Extract provided
╭──

RMSC5102 2020S Exercise for General Simulation

Random variable generation

Exercise

Consider the quadratic random variable \(X\) with pdf: \[ \begin{aligned} f_X(x) &= \left\{ \begin{array}{ll} \frac{3}{64} (x-2)^2 &, x \in [-2,2] \\ 0 &, x \notin [-2,2] \end{array} \right. \\ \end{aligned} \] Propose an inverse transform algorithm and acceptance-rejection algorithm using \(Y \sim N(0,1)\) to generate \(X\)
(modified from RMSC4001 2014S final Q3)

Solution

Note that for \(x \in [-2,2]\), \[ \begin{aligned} F_X(x) &= \int_{-2}^x \frac{3}{64} (t-2)^2 dt \\ &= \left[ \frac{1}{64} (t-2)^3 \right]_{-2}^x \\ &= \frac{1}{64} (x-2)^3 +1 \\ U = \frac{1}{64} (X-2)^3 +1 \implies (X-2)^3 &= 64U-64 \\ X &= (64U-64)^{\frac{1}{3}} +2 \end{aligned} \] Hence the inverse transform algorithm is as follows:
1) Generate \(U \sim U(0,1)\)
2) Set \(X = (64U-64)^{\frac{1}{3}} +2\)

We verify the algorithm with the following R implementation:

n = 10000
U = runif(n)
X = -(64-64*U)^(1/3)+2 #R cannot handle cube root of negative
hist(X, freq=F)
px = seq(-2,2,by=0.01)
py = 3/64*(px-2)^2
lines(px, py, col="blue") #add target pdf of X

For the acceptance-rejection algorithm, note that \[ \begin{aligned} f_Y(y) &= \frac{1}{\sqrt{2\pi}} e^{-\frac{1}{2} y^2} \\ \frac{f_X(y)}{f_Y(y)} &= \left\{ \begin{array}{ll} \frac{3\sqrt{2\pi}}{64} (y-2)^2 e^{\frac{1}{2} y^2} &, y \in [-2,2] \\ 0 &, y \notin [-2,2] \end{array} \right. \\ c = \max_y \frac{f_X(y)}{f_Y(y)} &= \frac{f_X(-2)}{f_Y(-2)} = \frac{3 e^2 \sqrt{2\pi}}{4} \end{aligned} \] since \((y-2)^2\) is decreasing for \(y \in [-2,2]\) while \(e^{\frac{1}{2} y^2}\) is maximized at \(y=-2\) and \(y=2\). Hence the algorithm is as follows:
1) Generate \(Y \sim N(0,1)\)

╰──

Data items

╭──

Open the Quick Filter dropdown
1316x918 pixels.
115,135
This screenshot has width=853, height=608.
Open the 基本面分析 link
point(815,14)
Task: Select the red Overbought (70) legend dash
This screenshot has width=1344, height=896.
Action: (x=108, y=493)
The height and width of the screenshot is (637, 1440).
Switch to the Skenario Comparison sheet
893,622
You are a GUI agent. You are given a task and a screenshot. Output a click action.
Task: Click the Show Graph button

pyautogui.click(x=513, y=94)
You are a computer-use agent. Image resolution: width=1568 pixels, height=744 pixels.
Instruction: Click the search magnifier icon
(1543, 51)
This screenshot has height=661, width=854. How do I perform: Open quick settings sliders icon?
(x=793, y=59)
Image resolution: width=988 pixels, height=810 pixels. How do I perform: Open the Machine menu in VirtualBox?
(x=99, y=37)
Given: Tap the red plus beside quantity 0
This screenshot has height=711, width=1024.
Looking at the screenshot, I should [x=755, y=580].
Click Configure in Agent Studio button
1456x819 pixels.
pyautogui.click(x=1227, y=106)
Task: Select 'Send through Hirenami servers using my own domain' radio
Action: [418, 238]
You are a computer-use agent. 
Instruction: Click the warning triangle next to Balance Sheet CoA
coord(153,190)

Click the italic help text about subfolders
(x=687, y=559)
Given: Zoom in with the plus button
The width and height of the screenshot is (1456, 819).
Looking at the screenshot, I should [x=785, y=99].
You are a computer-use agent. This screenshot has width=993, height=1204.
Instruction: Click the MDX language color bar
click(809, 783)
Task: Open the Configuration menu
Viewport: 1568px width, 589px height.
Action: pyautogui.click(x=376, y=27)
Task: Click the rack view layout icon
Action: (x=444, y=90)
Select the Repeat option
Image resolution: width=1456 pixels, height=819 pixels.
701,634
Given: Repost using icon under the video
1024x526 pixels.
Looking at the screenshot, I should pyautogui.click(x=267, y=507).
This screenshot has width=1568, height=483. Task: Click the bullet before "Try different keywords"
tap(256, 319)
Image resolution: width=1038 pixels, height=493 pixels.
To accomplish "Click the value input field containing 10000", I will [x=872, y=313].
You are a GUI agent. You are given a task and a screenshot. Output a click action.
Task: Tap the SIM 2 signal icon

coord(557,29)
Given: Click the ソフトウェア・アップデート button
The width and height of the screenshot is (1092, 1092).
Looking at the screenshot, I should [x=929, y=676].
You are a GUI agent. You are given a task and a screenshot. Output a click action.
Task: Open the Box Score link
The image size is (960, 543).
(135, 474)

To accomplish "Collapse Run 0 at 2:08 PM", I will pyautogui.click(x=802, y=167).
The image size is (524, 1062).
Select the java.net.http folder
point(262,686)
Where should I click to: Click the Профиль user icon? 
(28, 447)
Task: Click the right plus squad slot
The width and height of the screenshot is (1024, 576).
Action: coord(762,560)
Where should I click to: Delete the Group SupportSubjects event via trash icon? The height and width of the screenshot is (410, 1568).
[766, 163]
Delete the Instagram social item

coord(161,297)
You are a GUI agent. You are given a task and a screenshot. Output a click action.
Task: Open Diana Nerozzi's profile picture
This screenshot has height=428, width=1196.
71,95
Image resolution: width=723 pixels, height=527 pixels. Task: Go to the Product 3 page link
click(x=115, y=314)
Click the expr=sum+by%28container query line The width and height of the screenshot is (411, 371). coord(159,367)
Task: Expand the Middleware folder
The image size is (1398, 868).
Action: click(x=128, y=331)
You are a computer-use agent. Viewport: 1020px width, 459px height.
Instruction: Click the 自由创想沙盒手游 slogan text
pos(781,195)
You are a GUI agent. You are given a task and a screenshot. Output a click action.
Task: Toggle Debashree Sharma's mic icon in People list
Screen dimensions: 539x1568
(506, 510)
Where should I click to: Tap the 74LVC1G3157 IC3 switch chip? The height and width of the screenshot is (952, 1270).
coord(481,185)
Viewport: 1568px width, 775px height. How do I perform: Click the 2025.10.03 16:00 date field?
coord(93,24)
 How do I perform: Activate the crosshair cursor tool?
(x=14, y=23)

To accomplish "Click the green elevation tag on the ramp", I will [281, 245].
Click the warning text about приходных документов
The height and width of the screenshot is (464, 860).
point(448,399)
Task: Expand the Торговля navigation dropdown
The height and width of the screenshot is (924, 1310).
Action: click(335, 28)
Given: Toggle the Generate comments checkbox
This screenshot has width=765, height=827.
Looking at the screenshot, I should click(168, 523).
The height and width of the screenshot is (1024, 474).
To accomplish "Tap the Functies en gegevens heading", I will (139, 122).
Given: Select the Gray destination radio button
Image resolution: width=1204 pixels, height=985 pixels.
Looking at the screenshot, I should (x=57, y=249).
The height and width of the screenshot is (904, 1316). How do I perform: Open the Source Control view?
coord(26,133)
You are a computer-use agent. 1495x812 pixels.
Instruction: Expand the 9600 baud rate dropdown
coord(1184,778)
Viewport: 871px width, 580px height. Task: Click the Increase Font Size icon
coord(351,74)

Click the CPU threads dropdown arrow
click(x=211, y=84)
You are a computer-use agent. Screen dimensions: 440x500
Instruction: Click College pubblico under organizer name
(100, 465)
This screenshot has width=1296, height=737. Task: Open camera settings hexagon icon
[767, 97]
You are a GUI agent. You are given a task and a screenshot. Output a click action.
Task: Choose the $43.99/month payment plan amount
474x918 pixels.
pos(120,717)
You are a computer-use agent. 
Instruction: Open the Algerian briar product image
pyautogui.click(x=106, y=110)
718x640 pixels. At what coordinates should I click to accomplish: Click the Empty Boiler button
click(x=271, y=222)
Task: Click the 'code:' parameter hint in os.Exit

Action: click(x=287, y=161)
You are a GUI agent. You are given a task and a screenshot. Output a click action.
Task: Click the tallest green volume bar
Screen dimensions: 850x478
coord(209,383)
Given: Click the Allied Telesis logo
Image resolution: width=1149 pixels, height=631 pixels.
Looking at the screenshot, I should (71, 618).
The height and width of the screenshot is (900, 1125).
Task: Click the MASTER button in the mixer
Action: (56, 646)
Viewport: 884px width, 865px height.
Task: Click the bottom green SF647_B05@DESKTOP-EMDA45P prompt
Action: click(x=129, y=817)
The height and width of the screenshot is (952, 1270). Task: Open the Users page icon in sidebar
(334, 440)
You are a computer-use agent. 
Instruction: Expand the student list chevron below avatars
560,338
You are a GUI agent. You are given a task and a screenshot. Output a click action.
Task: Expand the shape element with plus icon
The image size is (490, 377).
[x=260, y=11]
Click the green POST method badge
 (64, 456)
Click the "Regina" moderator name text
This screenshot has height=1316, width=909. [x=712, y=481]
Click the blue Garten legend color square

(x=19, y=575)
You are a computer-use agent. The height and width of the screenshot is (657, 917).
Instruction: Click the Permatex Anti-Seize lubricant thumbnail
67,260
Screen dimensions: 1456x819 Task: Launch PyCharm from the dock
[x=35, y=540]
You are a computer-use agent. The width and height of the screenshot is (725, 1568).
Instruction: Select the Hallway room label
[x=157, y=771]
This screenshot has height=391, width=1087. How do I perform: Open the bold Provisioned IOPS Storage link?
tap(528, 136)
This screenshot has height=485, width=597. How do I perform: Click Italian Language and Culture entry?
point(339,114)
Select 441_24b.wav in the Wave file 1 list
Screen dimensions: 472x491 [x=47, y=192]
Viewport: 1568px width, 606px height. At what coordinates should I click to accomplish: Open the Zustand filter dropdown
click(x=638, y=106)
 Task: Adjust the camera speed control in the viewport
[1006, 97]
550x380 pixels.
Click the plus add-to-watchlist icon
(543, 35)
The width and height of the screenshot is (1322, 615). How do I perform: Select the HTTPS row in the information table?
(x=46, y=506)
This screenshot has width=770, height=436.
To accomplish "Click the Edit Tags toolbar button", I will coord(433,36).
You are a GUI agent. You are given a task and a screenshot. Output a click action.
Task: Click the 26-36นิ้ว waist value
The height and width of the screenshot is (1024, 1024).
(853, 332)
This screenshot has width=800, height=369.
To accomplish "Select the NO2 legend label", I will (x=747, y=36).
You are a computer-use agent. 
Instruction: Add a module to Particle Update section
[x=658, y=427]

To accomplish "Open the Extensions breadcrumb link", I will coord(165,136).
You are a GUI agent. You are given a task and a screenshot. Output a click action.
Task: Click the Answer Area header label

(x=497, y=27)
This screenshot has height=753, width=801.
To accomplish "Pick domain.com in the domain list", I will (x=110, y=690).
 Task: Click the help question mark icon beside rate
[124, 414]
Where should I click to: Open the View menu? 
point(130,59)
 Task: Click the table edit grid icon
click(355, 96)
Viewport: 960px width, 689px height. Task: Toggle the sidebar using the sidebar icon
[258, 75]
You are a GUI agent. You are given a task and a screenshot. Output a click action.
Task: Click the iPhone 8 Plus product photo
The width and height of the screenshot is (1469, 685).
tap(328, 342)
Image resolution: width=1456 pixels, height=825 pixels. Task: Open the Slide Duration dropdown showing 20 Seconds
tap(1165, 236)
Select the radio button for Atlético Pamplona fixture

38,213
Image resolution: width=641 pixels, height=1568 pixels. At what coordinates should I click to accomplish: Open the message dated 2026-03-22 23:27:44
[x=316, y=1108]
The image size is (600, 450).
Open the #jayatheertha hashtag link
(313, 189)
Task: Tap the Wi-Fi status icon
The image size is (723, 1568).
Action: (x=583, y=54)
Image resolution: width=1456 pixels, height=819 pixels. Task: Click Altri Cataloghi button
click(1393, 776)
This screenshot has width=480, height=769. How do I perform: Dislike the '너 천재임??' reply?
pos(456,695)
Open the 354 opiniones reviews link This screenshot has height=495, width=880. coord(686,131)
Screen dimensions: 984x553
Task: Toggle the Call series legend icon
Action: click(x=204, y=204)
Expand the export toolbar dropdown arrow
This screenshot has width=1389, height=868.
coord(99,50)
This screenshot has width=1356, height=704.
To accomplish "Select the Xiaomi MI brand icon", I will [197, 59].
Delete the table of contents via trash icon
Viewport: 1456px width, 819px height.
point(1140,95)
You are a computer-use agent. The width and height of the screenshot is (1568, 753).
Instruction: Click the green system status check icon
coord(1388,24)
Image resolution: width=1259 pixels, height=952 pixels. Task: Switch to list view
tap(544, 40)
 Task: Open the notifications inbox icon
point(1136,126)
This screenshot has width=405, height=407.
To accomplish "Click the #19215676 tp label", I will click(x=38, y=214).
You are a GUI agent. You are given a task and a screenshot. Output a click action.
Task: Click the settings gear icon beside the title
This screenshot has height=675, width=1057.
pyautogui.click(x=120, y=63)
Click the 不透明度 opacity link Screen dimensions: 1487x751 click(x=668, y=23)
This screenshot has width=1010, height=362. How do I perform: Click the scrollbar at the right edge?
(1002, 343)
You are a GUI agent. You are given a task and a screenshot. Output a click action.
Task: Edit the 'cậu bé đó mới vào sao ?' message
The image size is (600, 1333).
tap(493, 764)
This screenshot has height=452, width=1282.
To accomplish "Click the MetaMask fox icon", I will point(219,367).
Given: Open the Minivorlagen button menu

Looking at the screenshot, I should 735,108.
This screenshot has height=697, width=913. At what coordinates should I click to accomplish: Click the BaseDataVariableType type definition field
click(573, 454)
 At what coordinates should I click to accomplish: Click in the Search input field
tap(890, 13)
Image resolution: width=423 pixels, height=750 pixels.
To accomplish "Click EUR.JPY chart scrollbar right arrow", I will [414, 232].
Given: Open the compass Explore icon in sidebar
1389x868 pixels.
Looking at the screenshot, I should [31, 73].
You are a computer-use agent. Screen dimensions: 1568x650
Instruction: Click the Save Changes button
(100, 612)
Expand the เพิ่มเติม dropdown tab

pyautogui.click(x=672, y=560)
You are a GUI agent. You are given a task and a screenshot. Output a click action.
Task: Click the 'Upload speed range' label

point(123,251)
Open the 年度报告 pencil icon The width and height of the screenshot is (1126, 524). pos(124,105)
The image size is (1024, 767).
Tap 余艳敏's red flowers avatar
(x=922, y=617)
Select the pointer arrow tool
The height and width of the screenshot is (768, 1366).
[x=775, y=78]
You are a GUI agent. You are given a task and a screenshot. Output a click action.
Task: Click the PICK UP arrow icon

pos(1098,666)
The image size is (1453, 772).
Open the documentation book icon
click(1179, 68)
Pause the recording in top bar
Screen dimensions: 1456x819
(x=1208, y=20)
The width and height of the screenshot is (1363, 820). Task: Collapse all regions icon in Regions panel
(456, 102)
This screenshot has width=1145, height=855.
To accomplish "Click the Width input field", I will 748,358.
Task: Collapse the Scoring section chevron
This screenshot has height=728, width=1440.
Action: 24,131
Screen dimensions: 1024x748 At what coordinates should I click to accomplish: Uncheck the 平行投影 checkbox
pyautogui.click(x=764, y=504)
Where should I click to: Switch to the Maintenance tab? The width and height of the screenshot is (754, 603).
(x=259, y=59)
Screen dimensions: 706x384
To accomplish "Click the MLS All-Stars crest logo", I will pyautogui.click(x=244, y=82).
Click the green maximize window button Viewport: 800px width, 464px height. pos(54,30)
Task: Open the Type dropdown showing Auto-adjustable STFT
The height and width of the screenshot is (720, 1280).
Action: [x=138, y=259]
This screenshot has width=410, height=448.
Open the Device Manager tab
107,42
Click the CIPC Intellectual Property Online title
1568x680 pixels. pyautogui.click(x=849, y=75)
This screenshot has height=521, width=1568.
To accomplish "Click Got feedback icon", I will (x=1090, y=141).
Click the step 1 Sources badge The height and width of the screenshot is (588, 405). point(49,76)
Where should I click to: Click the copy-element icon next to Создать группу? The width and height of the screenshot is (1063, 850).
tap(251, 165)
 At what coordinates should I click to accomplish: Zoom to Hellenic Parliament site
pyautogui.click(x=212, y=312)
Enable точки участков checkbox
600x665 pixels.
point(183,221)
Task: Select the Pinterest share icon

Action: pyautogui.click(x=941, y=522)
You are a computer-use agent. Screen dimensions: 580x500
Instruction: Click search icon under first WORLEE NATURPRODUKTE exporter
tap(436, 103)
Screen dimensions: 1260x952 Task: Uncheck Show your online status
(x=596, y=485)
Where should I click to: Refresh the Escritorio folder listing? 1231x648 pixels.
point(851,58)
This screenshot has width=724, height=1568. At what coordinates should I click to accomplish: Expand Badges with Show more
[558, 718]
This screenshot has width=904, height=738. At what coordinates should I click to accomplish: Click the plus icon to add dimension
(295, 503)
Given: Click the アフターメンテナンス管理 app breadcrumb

╰──

Problems to work on
A) Recast the listing lines as a Markdown table with the columns Row and Line, starting at the line that contains "Image resolution: width=423" and ending after the line that contains "Looking at the screenshot, I should [31, 73].". Leave out any blank lines.
B) Continue the random variable generation exercise from the point where it stops.
The random variable generation exercise and the listing have no connection to each other.

Expected results
A)
| Row | Line |
|---|---|
| 1 | Image resolution: width=423 pixels, height=750 pixels. |
| 2 | To accomplish "Click EUR.JPY chart scrollbar right arrow", I will [414, 232]. |
| 3 | Given: Open the compass Explore icon in sidebar |
| 4 | 1389x868 pixels. |
| 5 | Looking at the screenshot, I should [31, 73]. |

B)
2) If \(Y \notin [-2,2]\), return to step 1 (due to different support)
3) Generate \(U \sim U(0,1)\)
4) If \(U \leq \frac{1}{c} \cdot \frac{f_X(Y)}{f_Y(Y)} = \frac{1}{16} (Y-2)^2 e^{\frac{1}{2} Y^2-2}\), set \(X=Y\). Otherwise return to step 1

We verify the algorithm with the following R implementation:

# Use result of the above
X = vector(length=n)
for (i in 1:n)
{
  repeat
  {
    repeat
    {
      Y = rnorm(1)
      if (Y >= -2 && Y <= 2)
        break
    }
    U = runif(1)
    if (U <= 1/16 *(Y-2)^2 *exp(0.5*Y^2-2))
    {
      X[i] = Y
      break
    }
  }
}
hist(X, freq=F)
lines(px, py, col="blue")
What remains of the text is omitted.